Целью настоящей работы являлось получение каллусных тканей P.bracteatum, регенерантов из них и сравнение спектров алкалоидов в культуре тканей и в онтогенезе целых растений.
Штамм Р11 был способен к регенерации при культивировании по следующей схеме: каллусная ткань, выращиваемая в темноте, пересаживалась на среду, отличающуюся от исходной отсутствием гормонов, и выдерживалась в течение 30 дней в темноте. При этом в примыкающем к среде слое каллуса образовывались очаги дифференциации, которые затем пересаживали на свежую питательную среду того же состава и выставляли на свет. Через 2-3 недели внутри и на поверхности каллуса наблюдалось появление зачатков зелёных листочков, иногда образовывались корни. По мере формирования листочков регенеранты высаживали на среду Стрита для активации образования корней. При достижении корнями длины 5-10 мм регенеранты высаживали в вазоны со стерильной почвой и переносили в теплицу.

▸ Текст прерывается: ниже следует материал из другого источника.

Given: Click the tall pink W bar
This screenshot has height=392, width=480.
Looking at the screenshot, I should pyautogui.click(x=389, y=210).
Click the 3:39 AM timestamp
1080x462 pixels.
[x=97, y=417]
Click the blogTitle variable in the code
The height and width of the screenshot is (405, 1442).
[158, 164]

Присутствие в растительных образцах сангвинарина или тебаина определялось с помощью хроматографии хлороформного экстракта лиофилизированной ткани в тонком слое силикагеля, содержащего и не содержащего люминесцентную добавку, для раздельного определение флуоресцирующих и поглощающих зон.
Количественное определение сангвинарина в культуре тканей рассчитывали по экстинкции при 340 нм вытяжки 10%-ной H2SO4 из хлороформного экстракта лиофилизированной ткани. О количестве алкалоида, переходящего в сангвинарин, судили по разности в содержании сангвинарина в подкисленном муравьиной кислотой хлороформном экстракте до и после облучения его светом лампы ДРШ-250 в течение 1 минуты.